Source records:
※ ※ ※

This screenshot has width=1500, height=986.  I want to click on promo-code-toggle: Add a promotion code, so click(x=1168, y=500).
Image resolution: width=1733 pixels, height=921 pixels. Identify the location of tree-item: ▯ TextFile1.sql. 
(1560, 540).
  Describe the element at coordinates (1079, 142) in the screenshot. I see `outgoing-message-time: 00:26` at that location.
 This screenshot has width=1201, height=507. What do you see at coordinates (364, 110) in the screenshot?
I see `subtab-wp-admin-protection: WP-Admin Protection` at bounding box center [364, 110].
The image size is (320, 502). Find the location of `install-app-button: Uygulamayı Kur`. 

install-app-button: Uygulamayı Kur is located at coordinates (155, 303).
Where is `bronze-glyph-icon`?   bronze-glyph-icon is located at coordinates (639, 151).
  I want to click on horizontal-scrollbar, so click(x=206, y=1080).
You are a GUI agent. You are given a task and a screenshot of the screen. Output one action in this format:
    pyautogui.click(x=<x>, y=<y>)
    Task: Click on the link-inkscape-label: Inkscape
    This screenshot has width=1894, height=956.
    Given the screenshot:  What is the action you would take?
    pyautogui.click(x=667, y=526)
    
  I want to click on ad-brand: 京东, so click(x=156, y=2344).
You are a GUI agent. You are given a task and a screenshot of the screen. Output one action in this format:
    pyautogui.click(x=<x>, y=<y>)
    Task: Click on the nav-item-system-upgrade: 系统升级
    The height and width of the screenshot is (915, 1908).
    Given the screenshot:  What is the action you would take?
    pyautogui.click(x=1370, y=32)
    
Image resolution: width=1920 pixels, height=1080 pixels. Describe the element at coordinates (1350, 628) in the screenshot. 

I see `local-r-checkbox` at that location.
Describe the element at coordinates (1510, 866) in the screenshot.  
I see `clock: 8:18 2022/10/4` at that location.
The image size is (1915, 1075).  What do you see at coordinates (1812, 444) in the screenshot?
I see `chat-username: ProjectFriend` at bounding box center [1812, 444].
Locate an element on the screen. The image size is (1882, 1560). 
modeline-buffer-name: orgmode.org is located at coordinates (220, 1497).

※ ※ ※

Select every line in the source records that contains the word "coordinates", and copy each one in full.

▶ _Expected output_
  Describe the element at coordinates (1079, 142) in the screenshot. I see `outgoing-message-time: 00:26` at that location.
 This screenshot has width=1201, height=507. What do you see at coordinates (364, 110) in the screenshot?
install-app-button: Uygulamayı Kur is located at coordinates (155, 303).
Where is `bronze-glyph-icon`?   bronze-glyph-icon is located at coordinates (639, 151).
Image resolution: width=1920 pixels, height=1080 pixels. Describe the element at coordinates (1350, 628) in the screenshot. 
Describe the element at coordinates (1510, 866) in the screenshot.  
The image size is (1915, 1075).  What do you see at coordinates (1812, 444) in the screenshot?
modeline-buffer-name: orgmode.org is located at coordinates (220, 1497).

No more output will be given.